Segment Open

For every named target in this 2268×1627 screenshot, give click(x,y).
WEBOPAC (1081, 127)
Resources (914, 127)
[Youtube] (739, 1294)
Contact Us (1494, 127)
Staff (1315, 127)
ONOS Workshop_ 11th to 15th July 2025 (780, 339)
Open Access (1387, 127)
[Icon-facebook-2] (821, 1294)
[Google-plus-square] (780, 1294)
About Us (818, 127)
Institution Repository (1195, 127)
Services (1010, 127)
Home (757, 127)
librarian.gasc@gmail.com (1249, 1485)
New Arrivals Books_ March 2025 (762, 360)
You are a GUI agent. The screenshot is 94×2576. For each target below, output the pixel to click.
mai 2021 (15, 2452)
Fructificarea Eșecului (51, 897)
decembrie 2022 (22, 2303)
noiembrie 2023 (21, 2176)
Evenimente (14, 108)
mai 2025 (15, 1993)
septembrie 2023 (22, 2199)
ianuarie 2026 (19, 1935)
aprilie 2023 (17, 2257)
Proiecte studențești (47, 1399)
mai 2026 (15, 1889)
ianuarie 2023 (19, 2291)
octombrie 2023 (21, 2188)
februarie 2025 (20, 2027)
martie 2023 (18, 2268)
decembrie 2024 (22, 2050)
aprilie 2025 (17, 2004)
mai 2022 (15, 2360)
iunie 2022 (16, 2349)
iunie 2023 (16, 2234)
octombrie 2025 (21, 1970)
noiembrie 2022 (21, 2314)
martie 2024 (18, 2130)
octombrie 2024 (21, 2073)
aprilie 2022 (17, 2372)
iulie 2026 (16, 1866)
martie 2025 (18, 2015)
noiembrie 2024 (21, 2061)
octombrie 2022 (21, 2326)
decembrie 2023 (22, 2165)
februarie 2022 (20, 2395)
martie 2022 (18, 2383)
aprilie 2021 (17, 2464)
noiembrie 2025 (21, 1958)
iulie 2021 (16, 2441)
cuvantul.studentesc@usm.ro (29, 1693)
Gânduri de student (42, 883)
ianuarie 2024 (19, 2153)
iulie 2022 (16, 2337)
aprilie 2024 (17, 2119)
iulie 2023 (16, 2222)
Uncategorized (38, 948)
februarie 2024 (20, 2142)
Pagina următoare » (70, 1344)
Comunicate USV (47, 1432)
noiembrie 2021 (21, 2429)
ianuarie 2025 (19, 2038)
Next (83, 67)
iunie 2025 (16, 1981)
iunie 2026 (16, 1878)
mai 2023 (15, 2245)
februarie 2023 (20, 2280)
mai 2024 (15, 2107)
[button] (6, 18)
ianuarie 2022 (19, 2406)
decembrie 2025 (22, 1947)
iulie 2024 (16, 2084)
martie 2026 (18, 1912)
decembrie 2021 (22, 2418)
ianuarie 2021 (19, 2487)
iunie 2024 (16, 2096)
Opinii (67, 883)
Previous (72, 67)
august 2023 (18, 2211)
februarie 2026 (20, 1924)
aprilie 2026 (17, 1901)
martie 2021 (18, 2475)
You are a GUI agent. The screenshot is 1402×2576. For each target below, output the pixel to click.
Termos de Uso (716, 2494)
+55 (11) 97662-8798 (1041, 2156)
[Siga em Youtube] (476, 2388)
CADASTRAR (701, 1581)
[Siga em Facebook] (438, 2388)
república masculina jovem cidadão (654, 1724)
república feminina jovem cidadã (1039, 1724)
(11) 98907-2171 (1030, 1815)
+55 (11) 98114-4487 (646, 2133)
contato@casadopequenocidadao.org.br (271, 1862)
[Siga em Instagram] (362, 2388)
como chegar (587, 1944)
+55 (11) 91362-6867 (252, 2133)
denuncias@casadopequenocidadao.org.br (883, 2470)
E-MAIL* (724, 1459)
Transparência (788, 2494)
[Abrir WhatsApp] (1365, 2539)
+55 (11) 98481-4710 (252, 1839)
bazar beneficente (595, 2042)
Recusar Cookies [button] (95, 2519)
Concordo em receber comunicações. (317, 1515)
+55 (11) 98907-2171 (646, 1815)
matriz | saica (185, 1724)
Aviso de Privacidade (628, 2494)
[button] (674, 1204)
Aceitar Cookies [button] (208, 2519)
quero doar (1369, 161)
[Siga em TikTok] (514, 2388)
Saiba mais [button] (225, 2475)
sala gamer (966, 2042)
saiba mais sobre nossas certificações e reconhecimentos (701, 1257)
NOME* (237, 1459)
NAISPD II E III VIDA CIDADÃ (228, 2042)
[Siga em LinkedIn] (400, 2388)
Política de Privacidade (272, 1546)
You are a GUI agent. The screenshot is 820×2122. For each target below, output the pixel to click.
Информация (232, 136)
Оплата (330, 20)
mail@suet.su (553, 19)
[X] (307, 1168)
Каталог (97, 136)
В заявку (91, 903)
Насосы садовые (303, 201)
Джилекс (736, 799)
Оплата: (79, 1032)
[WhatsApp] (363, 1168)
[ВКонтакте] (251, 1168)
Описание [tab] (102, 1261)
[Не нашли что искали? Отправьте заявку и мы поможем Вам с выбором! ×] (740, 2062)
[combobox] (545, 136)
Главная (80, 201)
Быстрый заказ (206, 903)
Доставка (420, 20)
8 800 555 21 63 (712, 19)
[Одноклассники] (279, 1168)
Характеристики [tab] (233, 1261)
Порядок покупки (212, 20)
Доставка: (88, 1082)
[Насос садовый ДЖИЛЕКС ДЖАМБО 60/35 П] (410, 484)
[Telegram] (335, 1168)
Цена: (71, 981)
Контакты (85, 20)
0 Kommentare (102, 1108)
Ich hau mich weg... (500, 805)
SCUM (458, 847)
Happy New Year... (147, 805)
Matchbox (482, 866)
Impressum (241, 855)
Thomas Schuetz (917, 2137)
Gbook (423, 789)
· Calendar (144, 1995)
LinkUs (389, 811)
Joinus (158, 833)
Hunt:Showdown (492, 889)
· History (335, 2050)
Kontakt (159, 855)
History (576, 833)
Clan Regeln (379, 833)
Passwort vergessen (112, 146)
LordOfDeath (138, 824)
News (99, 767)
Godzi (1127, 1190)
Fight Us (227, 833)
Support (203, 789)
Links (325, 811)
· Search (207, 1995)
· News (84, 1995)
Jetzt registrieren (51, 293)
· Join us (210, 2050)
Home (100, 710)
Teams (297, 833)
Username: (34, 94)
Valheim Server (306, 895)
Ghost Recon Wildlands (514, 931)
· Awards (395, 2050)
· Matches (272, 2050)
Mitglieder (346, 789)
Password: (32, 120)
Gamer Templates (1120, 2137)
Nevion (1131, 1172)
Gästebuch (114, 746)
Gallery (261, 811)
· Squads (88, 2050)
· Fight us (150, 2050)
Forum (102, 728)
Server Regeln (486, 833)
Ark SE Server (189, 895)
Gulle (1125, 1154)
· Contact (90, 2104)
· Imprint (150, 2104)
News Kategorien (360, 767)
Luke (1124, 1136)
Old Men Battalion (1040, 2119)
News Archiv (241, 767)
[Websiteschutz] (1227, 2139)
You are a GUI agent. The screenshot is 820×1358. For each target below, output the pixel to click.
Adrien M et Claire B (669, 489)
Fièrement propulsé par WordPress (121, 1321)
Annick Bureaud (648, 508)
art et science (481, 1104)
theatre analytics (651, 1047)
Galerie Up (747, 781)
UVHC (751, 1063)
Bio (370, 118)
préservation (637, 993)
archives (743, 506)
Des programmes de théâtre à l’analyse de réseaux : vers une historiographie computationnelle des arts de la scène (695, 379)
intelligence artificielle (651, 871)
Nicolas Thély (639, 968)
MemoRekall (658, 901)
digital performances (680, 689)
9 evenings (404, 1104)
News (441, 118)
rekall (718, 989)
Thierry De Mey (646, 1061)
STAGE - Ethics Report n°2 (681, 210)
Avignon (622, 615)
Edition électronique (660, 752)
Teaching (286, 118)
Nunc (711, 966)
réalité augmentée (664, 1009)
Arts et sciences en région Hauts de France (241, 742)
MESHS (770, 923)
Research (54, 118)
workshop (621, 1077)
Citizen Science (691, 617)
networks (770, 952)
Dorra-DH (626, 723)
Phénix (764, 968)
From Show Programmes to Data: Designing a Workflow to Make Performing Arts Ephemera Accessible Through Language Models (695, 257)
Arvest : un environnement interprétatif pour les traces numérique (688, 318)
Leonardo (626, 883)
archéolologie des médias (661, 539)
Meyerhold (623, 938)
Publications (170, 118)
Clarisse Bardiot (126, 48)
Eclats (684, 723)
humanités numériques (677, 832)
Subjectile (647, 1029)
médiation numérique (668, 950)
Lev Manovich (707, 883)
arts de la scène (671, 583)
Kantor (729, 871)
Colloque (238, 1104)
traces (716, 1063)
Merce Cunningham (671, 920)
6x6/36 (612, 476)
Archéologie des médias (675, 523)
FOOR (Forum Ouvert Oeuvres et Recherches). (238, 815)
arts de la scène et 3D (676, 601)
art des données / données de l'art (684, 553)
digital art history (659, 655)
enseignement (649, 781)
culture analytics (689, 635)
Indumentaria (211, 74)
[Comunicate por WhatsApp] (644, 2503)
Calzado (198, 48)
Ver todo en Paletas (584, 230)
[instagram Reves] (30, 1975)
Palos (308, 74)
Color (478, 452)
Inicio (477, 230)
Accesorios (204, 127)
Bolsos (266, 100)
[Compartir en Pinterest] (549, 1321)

Segment Closed

WHAT IS REQUIRED - Reply with the lines from the first line of the entries through the line that contains "About Us (818, 127)", repeated exactly with both ends kept, and with nothing else.

EXPECTED ANSWER -
For every named target in this 2268×1627 screenshot, give click(x,y).
WEBOPAC (1081, 127)
Resources (914, 127)
[Youtube] (739, 1294)
Contact Us (1494, 127)
Staff (1315, 127)
ONOS Workshop_ 11th to 15th July 2025 (780, 339)
Open Access (1387, 127)
[Icon-facebook-2] (821, 1294)
[Google-plus-square] (780, 1294)
About Us (818, 127)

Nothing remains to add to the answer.